Comments on: StreamingLLM gives language models unlimited context

By: Ben Dickson

Ben Dickson — Wed, 29 Nov 2023 21:26:10 +0000

In reply to Andy Tenland. That is what I meant. It enables you to continue your conversation with the LLM past the context window, though as you said, it sticks to length of the context window (e.g., 4k tokens). That's what the article says too if you read it carefully.

By: Andy Tenland

Andy Tenland — Wed, 29 Nov 2023 15:12:37 +0000

In reply to Ben Dickson.

Your explanation is inaccurate. It does not change the context window in any way. If the LLM has a 4k context window, it can only respond using the context of the latest 4k tokens. StreamingLLM makes LLMs more efficient by removing the need the reset the cache and improves accuracy vs LLMs that aren’t resetting their cache. It doesn’t make it so that an LLM with a 4k context window can accurately respond to a 128k token prompt.

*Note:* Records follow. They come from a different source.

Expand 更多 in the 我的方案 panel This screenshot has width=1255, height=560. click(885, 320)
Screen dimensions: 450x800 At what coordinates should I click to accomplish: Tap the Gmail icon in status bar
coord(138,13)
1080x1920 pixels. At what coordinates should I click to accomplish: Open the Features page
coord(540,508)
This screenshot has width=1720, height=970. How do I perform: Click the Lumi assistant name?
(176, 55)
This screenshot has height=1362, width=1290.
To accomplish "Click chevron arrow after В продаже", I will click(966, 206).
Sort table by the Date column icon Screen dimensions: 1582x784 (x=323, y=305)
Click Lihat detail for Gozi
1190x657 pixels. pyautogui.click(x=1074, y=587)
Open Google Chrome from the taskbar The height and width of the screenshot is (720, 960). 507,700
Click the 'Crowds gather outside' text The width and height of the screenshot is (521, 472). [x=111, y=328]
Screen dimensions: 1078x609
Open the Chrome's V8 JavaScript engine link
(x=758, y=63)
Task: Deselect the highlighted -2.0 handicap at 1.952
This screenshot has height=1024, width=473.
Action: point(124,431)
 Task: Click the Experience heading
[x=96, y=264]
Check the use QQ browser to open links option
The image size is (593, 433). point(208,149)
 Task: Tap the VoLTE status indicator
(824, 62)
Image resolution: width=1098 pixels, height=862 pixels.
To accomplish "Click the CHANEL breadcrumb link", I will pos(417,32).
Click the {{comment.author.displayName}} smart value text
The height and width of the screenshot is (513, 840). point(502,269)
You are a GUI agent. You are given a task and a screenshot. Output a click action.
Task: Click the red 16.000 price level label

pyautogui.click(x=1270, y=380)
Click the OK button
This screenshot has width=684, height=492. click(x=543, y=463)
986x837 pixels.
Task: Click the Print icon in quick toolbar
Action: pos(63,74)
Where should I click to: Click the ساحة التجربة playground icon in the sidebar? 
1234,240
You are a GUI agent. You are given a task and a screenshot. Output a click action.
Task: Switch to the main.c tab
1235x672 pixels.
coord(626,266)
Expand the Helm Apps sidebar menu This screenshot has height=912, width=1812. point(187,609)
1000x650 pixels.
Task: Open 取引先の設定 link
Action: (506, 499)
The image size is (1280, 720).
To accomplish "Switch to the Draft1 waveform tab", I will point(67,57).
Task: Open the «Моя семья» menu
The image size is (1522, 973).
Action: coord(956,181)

This article is spreading misinformation. Read the FAQ section here. https://github.com/mit-han-lab/streaming-llm

By: Ben Dickson

Ben Dickson — Wed, 29 Nov 2023 06:20:51 +0000

In reply to Jonathan Hostetler. Hi Jonathan. StreamingLLM does not change the architecture of the model to expand the context window. What it does is shift the context window while maintaining the accuracy and the reused part of the KV cache. So basically, you can extend the conversation with the LLM into millions of tokens as if its context window was unlimited, but without making any changes to the model or retraining it. I hope this helps.

By: Jonathan Hostetler

Jonathan Hostetler — Wed, 29 Nov 2023 03:41:31 +0000

This seems amazing but I’m a bit confused. From what I understand you saying in this article, StreamingLLM could expand the context window of an LLM such as Llama to 4 million tokens, meaning I could hypothetically input 3 million words. However, the GitHub page explicitly says that it does not expand the context window. Am I missing something?